TASKS AND EXERCISES:
(1) Translate this sentence from the blog excerpt into Spanish: "We pray that Jesus will find His way to fill them up."
(2) Using the blog excerpt, explain in one to three sentences why the writer no longer prays for the woman who passed away.

----- EXERCISE TEXT

In my Christian American mind I felt her local family had failed her, leaving her too often alone, leaving me and my friends to care for her in these intimate last moments. I try to be gracious to cultural differences, but I struggled. I am so very thankful that on the night that she passed from this life to the next, it was her husband that was with her, not my friend Alice or me. In that way I believe the Lord was gracious.

And now we no longer pray for her, for she has been made new, but we pray for her family and her two young children that are left here with a large gap in their lives. We pray that Jesus will find His way to fill them up.

 

Dancing on Rusty, Splintery Pallet Tables

A Jon Post

My computer is on my lap, a word document is open and I’m sitting here watching my almost-two-year-old daughter playing on a wooden table made of old splintery nail-split pallets. The slats are coming up, the rusty nails are failing in their job of holding mushy, rain ruined wood together and my daughter is dancing on top. Gasher, my huge dog, is pushing at her with his nose and I can’t tell if he’s concerned for her or wants to get up there and dance with her (and probably push her off to a painful landing on the concrete below).

As I write this I’m realizing that there are few things I’d rather do than make unsafe, FDA non-approved, child hazardous pallet tables and watch my daughters dance on them with my dog. I don’t want to watch them fall off those tables or step on one of those splinters or nails but those risks come with dancing on rusty, splintery pallet tables.

----------
----- DATA SEGMENT

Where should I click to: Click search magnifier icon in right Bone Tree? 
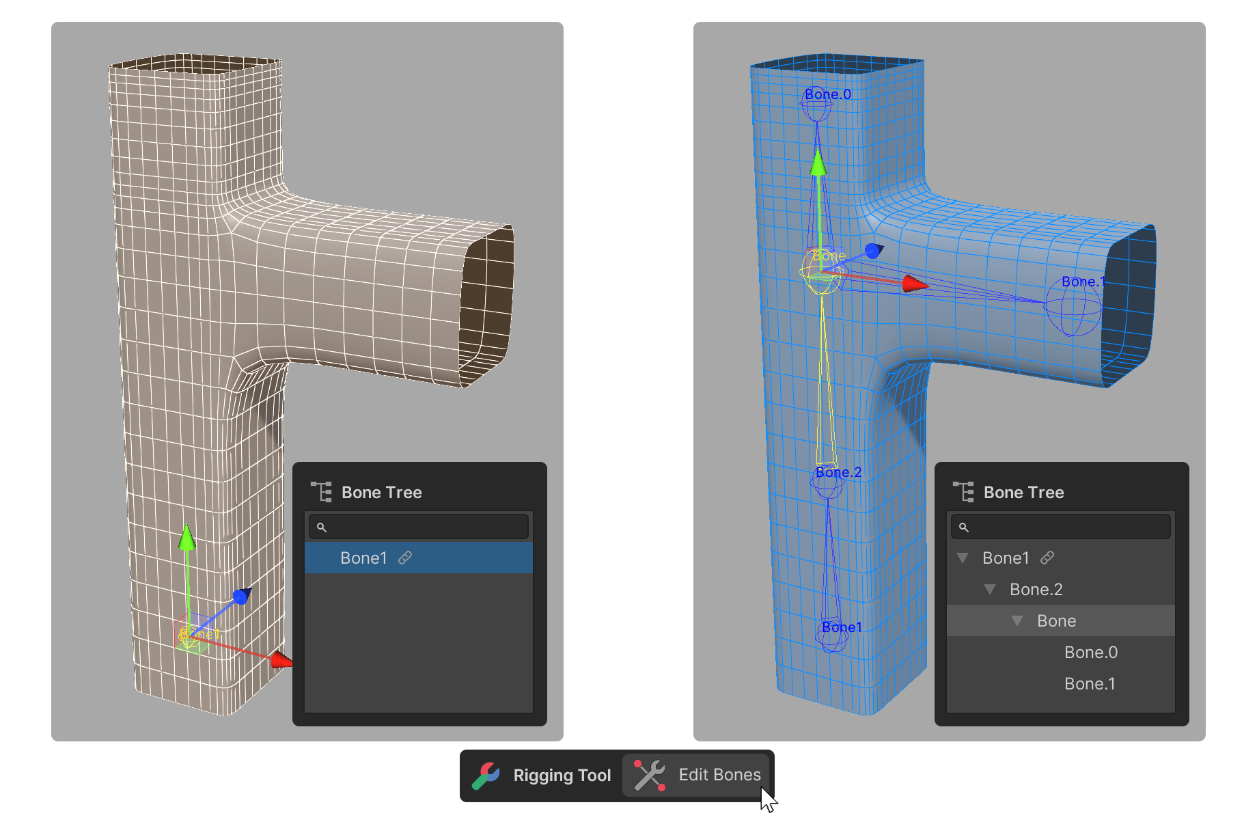click(x=964, y=528)
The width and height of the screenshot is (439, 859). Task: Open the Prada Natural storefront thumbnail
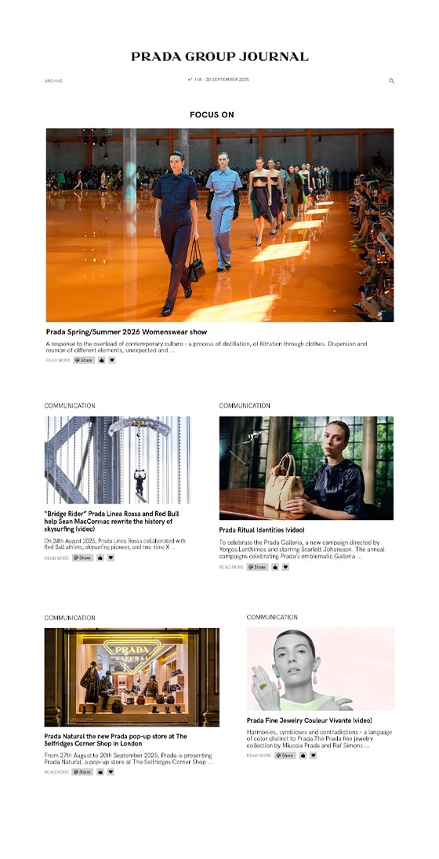(132, 677)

----------

SOLUTIONS TO THE PROBLEMS:
(1) Oramos para que Jesús encuentre la manera de llenarlos.

(2) The writer no longer prays for her because she has been made new. The prayers now go to her family and her two young children, who are left with a large gap in their lives.